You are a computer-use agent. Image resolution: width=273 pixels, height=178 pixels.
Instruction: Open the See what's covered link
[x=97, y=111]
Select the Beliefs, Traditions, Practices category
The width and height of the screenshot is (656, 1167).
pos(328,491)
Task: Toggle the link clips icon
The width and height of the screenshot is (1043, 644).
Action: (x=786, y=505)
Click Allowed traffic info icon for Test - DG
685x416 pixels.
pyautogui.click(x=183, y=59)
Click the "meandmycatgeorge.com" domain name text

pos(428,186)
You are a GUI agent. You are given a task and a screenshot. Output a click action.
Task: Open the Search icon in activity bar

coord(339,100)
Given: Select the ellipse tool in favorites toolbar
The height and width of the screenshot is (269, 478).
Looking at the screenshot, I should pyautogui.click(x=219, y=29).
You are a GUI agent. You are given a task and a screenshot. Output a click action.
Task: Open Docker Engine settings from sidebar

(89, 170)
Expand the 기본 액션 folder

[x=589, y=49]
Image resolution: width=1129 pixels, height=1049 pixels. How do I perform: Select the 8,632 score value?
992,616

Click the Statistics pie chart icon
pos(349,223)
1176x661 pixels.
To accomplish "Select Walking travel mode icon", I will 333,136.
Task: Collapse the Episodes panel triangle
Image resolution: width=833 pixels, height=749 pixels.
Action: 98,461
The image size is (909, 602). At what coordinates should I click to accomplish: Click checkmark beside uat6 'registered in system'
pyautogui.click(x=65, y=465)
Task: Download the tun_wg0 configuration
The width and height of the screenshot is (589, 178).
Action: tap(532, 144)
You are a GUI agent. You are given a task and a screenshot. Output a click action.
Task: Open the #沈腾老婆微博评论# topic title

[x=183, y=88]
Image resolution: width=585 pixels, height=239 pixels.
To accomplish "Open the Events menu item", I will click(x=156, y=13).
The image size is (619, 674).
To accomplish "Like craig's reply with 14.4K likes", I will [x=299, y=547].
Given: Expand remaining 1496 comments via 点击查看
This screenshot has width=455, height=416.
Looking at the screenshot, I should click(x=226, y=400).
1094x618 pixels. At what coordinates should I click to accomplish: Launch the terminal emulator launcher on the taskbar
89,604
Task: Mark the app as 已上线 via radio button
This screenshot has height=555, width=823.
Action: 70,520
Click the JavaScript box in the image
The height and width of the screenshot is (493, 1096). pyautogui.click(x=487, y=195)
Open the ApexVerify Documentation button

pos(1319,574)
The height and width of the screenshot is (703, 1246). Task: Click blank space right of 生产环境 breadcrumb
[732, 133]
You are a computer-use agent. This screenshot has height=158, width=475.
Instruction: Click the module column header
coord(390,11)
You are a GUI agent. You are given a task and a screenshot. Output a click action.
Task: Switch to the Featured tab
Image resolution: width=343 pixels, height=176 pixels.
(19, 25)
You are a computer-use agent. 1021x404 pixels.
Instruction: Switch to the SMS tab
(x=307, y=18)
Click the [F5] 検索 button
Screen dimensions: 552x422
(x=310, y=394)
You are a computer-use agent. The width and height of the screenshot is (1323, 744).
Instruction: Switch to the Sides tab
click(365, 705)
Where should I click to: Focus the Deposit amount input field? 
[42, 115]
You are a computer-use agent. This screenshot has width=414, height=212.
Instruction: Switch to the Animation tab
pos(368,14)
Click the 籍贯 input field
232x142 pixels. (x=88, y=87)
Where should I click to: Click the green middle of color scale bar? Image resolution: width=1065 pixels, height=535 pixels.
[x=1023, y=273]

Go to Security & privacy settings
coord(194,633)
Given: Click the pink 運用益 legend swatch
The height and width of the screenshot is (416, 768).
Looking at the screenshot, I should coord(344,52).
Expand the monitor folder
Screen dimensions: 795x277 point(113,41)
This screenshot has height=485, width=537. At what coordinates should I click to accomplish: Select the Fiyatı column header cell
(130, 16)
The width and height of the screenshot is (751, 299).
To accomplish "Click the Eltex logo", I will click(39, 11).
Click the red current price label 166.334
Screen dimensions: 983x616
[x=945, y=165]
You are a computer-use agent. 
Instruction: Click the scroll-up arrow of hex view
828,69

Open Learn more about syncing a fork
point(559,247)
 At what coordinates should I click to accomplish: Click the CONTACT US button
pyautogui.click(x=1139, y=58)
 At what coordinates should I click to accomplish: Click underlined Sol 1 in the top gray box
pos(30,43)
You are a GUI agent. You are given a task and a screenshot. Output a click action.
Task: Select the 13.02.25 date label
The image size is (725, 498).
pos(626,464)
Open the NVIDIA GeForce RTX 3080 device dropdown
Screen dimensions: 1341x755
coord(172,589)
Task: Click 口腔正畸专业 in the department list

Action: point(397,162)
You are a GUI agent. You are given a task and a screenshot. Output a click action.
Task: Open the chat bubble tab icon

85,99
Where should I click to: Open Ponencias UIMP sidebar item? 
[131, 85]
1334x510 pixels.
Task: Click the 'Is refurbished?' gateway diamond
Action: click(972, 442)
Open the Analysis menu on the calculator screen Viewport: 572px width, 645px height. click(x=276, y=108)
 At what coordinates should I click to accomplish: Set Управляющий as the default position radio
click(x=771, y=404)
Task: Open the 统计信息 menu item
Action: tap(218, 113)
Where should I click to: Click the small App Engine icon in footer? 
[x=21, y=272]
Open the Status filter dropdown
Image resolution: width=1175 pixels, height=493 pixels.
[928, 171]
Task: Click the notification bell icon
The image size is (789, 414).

■ ■ ■ ■ ■ ■ ■

§ INSTRUCTION
Retype all of the data above exactly, line for line, without changing a single character.

§ FULL SOLUTION
You are a computer-use agent. Image resolution: width=273 pixels, height=178 pixels.
Instruction: Open the See what's covered link
[x=97, y=111]
Select the Beliefs, Traditions, Practices category
The width and height of the screenshot is (656, 1167).
pos(328,491)
Task: Toggle the link clips icon
The width and height of the screenshot is (1043, 644).
Action: (x=786, y=505)
Click Allowed traffic info icon for Test - DG
685x416 pixels.
pyautogui.click(x=183, y=59)
Click the "meandmycatgeorge.com" domain name text

pos(428,186)
You are a GUI agent. You are given a task and a screenshot. Output a click action.
Task: Open the Search icon in activity bar

coord(339,100)
Given: Select the ellipse tool in favorites toolbar
The height and width of the screenshot is (269, 478).
Looking at the screenshot, I should pyautogui.click(x=219, y=29).
You are a GUI agent. You are given a task and a screenshot. Output a click action.
Task: Open Docker Engine settings from sidebar

(89, 170)
Expand the 기본 액션 folder

[x=589, y=49]
Image resolution: width=1129 pixels, height=1049 pixels. How do I perform: Select the 8,632 score value?
992,616

Click the Statistics pie chart icon
pos(349,223)
1176x661 pixels.
To accomplish "Select Walking travel mode icon", I will 333,136.
Task: Collapse the Episodes panel triangle
Image resolution: width=833 pixels, height=749 pixels.
Action: 98,461
The image size is (909, 602). At what coordinates should I click to accomplish: Click checkmark beside uat6 'registered in system'
pyautogui.click(x=65, y=465)
Task: Download the tun_wg0 configuration
The width and height of the screenshot is (589, 178).
Action: tap(532, 144)
You are a GUI agent. You are given a task and a screenshot. Output a click action.
Task: Open the #沈腾老婆微博评论# topic title

[x=183, y=88]
Image resolution: width=585 pixels, height=239 pixels.
To accomplish "Open the Events menu item", I will click(x=156, y=13).
The image size is (619, 674).
To accomplish "Like craig's reply with 14.4K likes", I will [x=299, y=547].
Given: Expand remaining 1496 comments via 点击查看
This screenshot has width=455, height=416.
Looking at the screenshot, I should click(x=226, y=400).
1094x618 pixels. At what coordinates should I click to accomplish: Launch the terminal emulator launcher on the taskbar
89,604
Task: Mark the app as 已上线 via radio button
This screenshot has height=555, width=823.
Action: 70,520
Click the JavaScript box in the image
The height and width of the screenshot is (493, 1096). pyautogui.click(x=487, y=195)
Open the ApexVerify Documentation button

pos(1319,574)
The height and width of the screenshot is (703, 1246). Task: Click blank space right of 生产环境 breadcrumb
[732, 133]
You are a computer-use agent. This screenshot has height=158, width=475.
Instruction: Click the module column header
coord(390,11)
You are a GUI agent. You are given a task and a screenshot. Output a click action.
Task: Switch to the Featured tab
Image resolution: width=343 pixels, height=176 pixels.
(19, 25)
You are a computer-use agent. 1021x404 pixels.
Instruction: Switch to the SMS tab
(x=307, y=18)
Click the [F5] 検索 button
Screen dimensions: 552x422
(x=310, y=394)
You are a computer-use agent. The width and height of the screenshot is (1323, 744).
Instruction: Switch to the Sides tab
click(365, 705)
Where should I click to: Focus the Deposit amount input field? 
[42, 115]
You are a computer-use agent. This screenshot has width=414, height=212.
Instruction: Switch to the Animation tab
pos(368,14)
Click the 籍贯 input field
232x142 pixels. (x=88, y=87)
Where should I click to: Click the green middle of color scale bar? Image resolution: width=1065 pixels, height=535 pixels.
[x=1023, y=273]

Go to Security & privacy settings
coord(194,633)
Given: Click the pink 運用益 legend swatch
The height and width of the screenshot is (416, 768).
Looking at the screenshot, I should coord(344,52).
Expand the monitor folder
Screen dimensions: 795x277 point(113,41)
This screenshot has height=485, width=537. At what coordinates should I click to accomplish: Select the Fiyatı column header cell
(130, 16)
The width and height of the screenshot is (751, 299).
To accomplish "Click the Eltex logo", I will click(39, 11).
Click the red current price label 166.334
Screen dimensions: 983x616
[x=945, y=165]
You are a computer-use agent. 
Instruction: Click the scroll-up arrow of hex view
828,69

Open Learn more about syncing a fork
point(559,247)
 At what coordinates should I click to accomplish: Click the CONTACT US button
pyautogui.click(x=1139, y=58)
 At what coordinates should I click to accomplish: Click underlined Sol 1 in the top gray box
pos(30,43)
You are a GUI agent. You are given a task and a screenshot. Output a click action.
Task: Select the 13.02.25 date label
The image size is (725, 498).
pos(626,464)
Open the NVIDIA GeForce RTX 3080 device dropdown
Screen dimensions: 1341x755
coord(172,589)
Task: Click 口腔正畸专业 in the department list

Action: point(397,162)
You are a GUI agent. You are given a task and a screenshot. Output a click action.
Task: Open the chat bubble tab icon

85,99
Where should I click to: Open Ponencias UIMP sidebar item? 
[131, 85]
1334x510 pixels.
Task: Click the 'Is refurbished?' gateway diamond
Action: click(972, 442)
Open the Analysis menu on the calculator screen Viewport: 572px width, 645px height. click(x=276, y=108)
 At what coordinates should I click to accomplish: Set Управляющий as the default position radio
click(x=771, y=404)
Task: Open the 统计信息 menu item
Action: tap(218, 113)
Where should I click to: Click the small App Engine icon in footer? 
[x=21, y=272]
Open the Status filter dropdown
Image resolution: width=1175 pixels, height=493 pixels.
[928, 171]
Task: Click the notification bell icon
The image size is (789, 414).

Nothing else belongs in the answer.